That is what we have in common with the Big Bang, and our role in the whole giant Universe: not to fight our individual death, but to fight the collective death of everything, anything, that is a little different, a little more complex than the world around it.
If that is the point of our existence, then the longevity of any single instance of life doesn’t matter. What matters is its contribution to this, the Ultimate Crusade, the Why We Are Here, while it is alive. It’s not how long it lasts, but what it does while it is around.
The same reasoning that applies to life applies to societies as well. The success of a society should be measured not by its longevity, but by its contributions to the human mission toward complexity. Of course, just like with life, a society that’s around longer is going to have more of a chance at doing this, but the reason is not because of longevity itself. It’s because of what a society does that generates complexity.

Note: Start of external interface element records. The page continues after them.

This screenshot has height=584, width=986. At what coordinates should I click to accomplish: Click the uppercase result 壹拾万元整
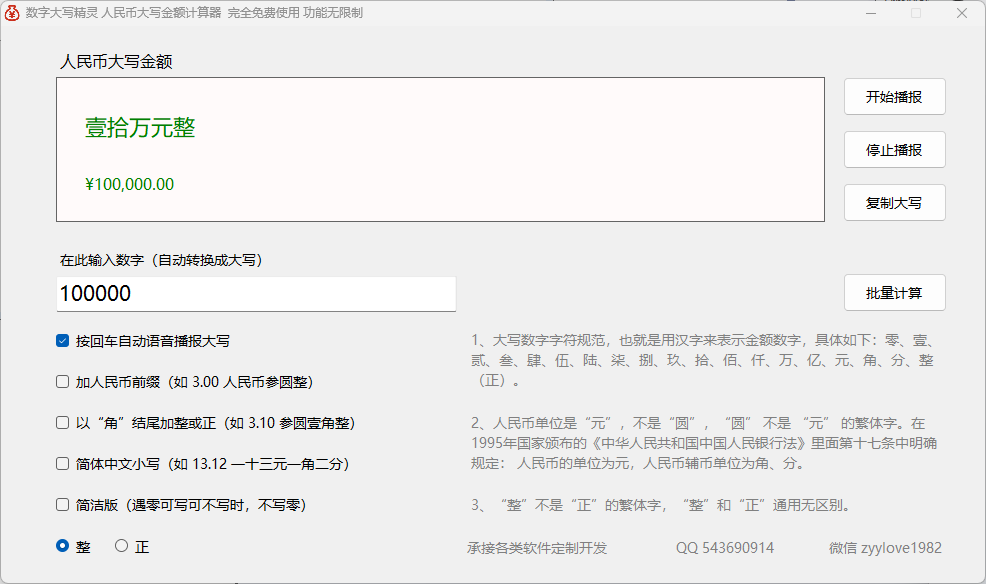coord(140,128)
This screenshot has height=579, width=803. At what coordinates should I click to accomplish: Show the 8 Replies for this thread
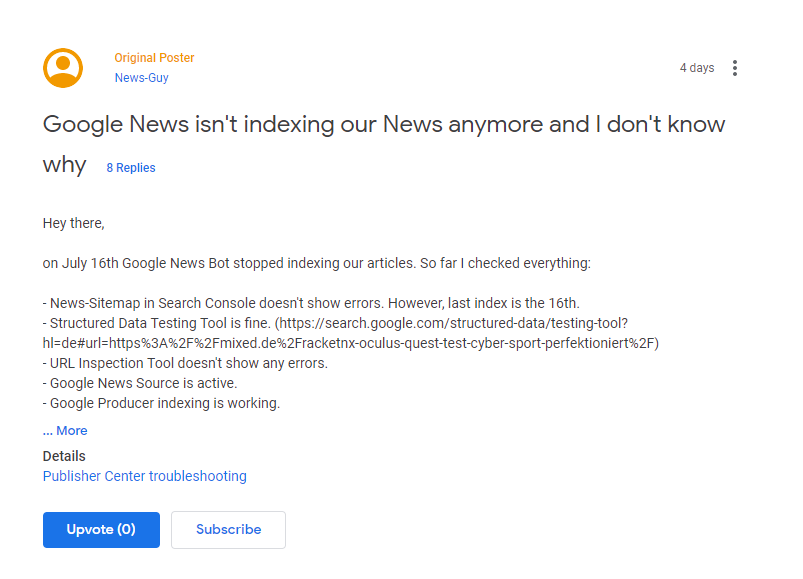(x=130, y=167)
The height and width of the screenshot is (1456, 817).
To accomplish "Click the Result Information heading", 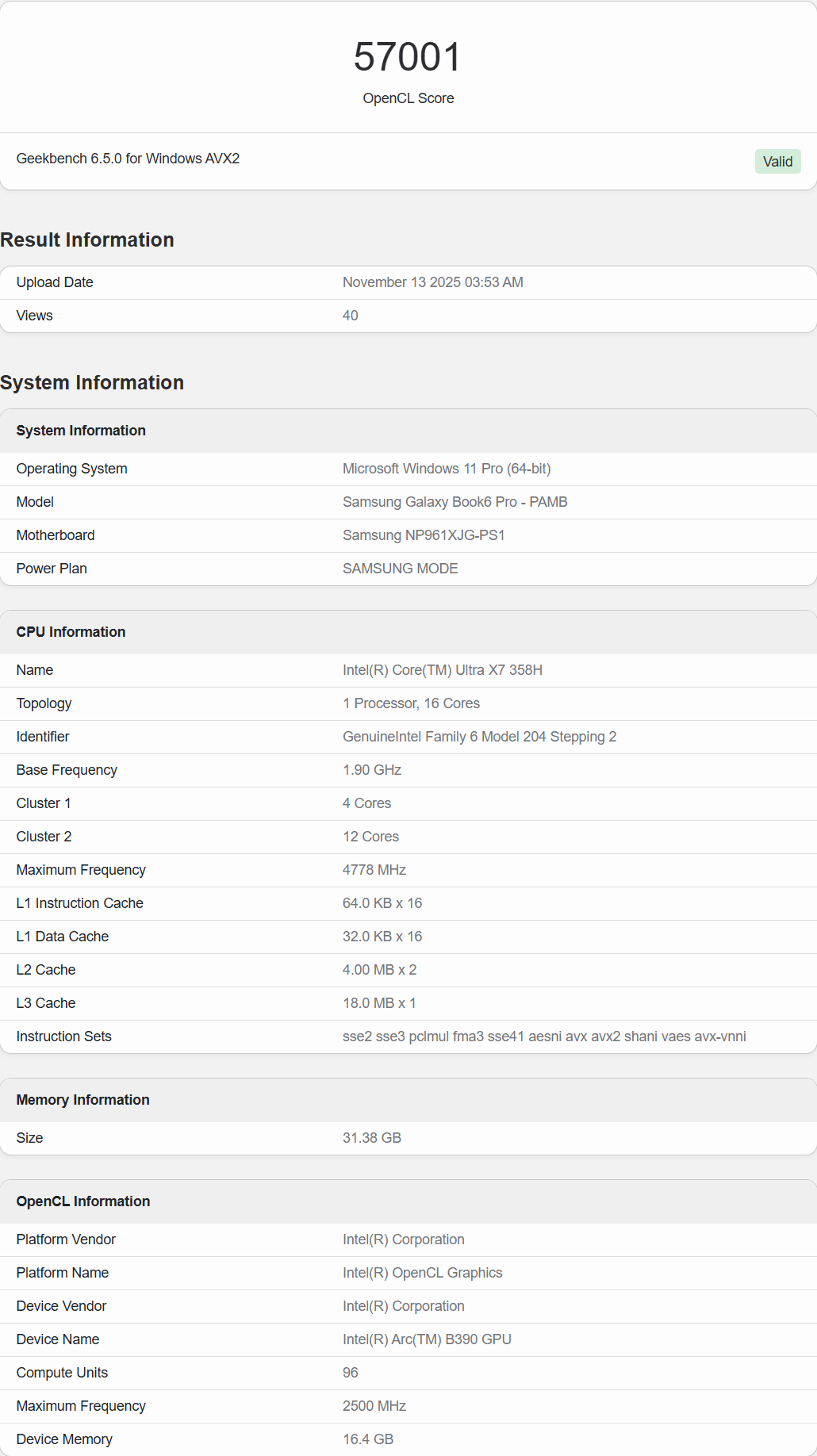I will 87,239.
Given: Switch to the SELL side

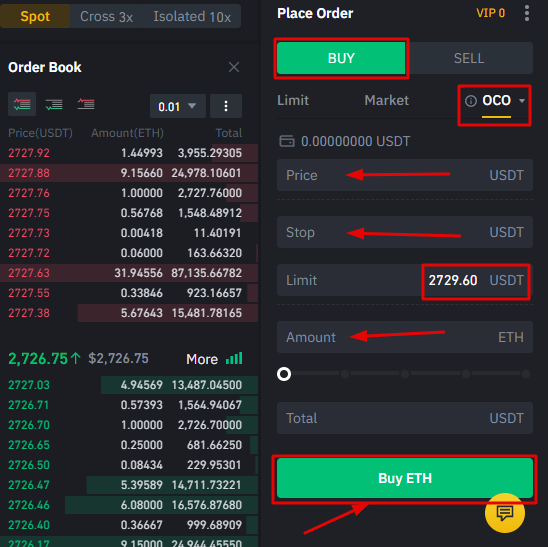Looking at the screenshot, I should coord(469,58).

It’s the generation of new ideas, new ways of doing things to build things that are ever more complex, whether they be material, like cities, or immaterial, like organizational and political patterns.
Rome was a successful society, not because it lasted a thousand years before its collapse, but because in the time that it was around, it developed ever more complex, more effective ways of doing things. It laid the foundation down for modern civilization to grow from things like rule of law, republican decision-making, art and literature. It bequeathed the one gift every society is supposed to – the gift of ideas.

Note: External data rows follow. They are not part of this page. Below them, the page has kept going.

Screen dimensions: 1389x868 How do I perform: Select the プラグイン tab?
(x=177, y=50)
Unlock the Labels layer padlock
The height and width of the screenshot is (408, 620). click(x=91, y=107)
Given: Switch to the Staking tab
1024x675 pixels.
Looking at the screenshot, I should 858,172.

There are societies that have existed for longer than Rome ever did. The famous “undiscovered” civilizations of the Amazon or Andaman Islands, which have lived at Stone Age prehistoric levels in isolated physical environments for thousands of years. Are they more successful just because they survived? Or are they in some ways less successful because they have contributed little to the mission of complexity that we all share?

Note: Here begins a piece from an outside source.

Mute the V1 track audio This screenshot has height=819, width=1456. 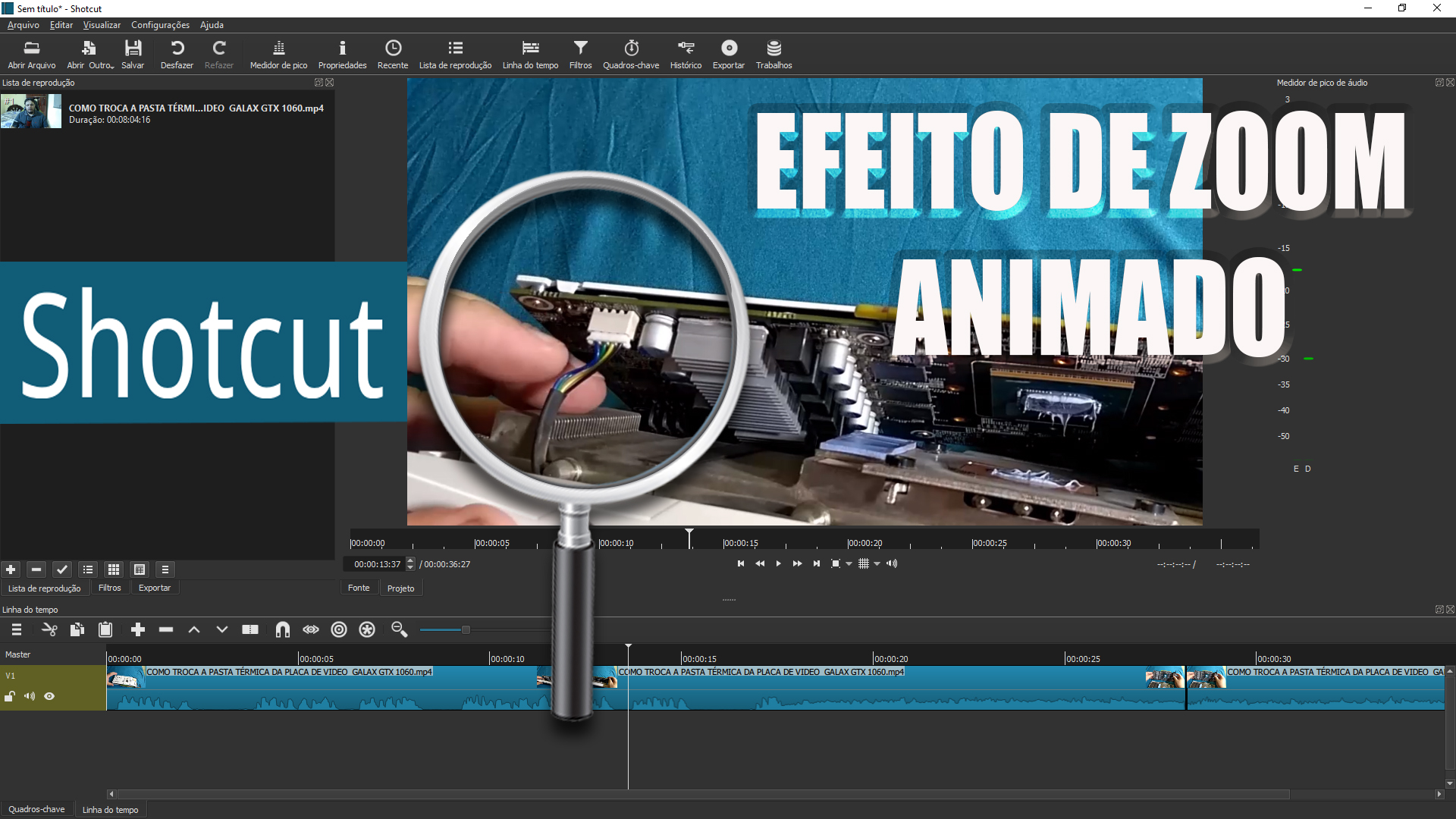[30, 697]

There is another word for complexity, at least in how we employ it. It’s not just technology – though technology, as the development of new methods for interacting with our environment to produce material goods, is probably the best example.
The word is creativity, and it encompasses in its many dimensions the purpose of the human species.
Technology is one form of creativity – the form our modern civilization is most enthralled by. This is creativity employed in the touch-and-feel world of material things. But there is another form of creativity, one employed in the world of immaterial ideas and abstractions. And this is Art.
Art encompasses much more than just paintings. Art is the evolution and advancement of all immaterial ideas. For example, how we should structure a society. This essay is an attempt at Art, at least to the degree it pushes new ideas, more than it is a form of Technology. Political ideas are Art. Religions are Art. And these ideas are not just sideshows to the real business of creating more complex material things. They allow us to even ask the why in the first place.
A successful society needs to leave behind a mark. That mark doesn’t just have to be things and structures. It can also be the more intangible legacy of ideas. Even if we don’t remember where they came from, the society that generated those ideas is still successful. It still pushed away the inevitable collective death of existence a little bit further, for a little bit longer.